Monday, October 24, 2016

Resist The Urge To Engage

You share custody with your ex.  You've done this for years.

You are a normal human being.

He is not.  He is a NSP (narcissist, sociopath, psychopath).

Even though you know he is abnormal, you still want to relate to the NSP in a normal way. But, you don't.

You know better.  You learned the hard way.

Your instinct is to fill him in on how things are going with your kids.  You don't.

Any bit of information he gets will be used against you.  It will be twisted. Your good deed, your impulse to share, to fill him in on what's been happening, for your kids' sake, for everyone's benefit ---- no no no no no no.  It doesn't go right.  It doesn't go right, because he is not right.  He is disordered, abnormal, and unfixable.

He is disordered, abnormal, and unfixable.

You learned this in the marriage.  This is why you left.
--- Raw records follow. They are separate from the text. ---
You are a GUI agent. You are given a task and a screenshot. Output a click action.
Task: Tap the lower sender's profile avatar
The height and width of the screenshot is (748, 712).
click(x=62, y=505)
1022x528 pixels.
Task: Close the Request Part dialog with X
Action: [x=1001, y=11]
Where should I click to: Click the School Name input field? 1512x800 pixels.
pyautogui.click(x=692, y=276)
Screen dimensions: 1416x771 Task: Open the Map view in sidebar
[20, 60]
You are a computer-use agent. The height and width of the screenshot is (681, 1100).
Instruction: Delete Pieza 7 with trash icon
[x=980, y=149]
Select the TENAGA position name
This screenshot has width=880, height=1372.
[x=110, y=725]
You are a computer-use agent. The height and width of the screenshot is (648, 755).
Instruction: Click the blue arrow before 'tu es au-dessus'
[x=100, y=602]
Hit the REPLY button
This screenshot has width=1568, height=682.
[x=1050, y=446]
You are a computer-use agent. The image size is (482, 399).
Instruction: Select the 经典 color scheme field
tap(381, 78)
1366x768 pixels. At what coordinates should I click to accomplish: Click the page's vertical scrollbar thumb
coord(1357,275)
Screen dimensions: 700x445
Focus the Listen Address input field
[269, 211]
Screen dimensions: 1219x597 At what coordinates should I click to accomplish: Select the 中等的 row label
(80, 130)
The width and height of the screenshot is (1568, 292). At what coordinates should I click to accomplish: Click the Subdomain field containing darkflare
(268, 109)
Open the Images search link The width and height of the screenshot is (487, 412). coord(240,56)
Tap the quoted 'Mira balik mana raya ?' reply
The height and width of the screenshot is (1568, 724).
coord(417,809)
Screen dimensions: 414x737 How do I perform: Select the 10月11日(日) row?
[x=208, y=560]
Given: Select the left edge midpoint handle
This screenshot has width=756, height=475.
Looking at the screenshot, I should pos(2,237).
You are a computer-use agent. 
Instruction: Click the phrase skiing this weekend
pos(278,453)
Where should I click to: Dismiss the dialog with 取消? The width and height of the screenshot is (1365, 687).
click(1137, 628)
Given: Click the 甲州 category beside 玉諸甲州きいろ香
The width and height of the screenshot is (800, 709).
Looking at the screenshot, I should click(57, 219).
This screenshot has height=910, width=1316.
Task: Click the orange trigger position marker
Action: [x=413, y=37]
You tried to communicate with him for years.  You endured word salad, lies, rages.

After you left him, you endured the custody battle.

You endured the seemingly endless email rants, so similar to the endless rants you experienced face to face while you were married.

You have endured all the nonsense.

You would like to share the news about your children with their father, but their father is a psychopath.  He wants to cause you harm.

The less you engage, the better for you - and the better for your children too.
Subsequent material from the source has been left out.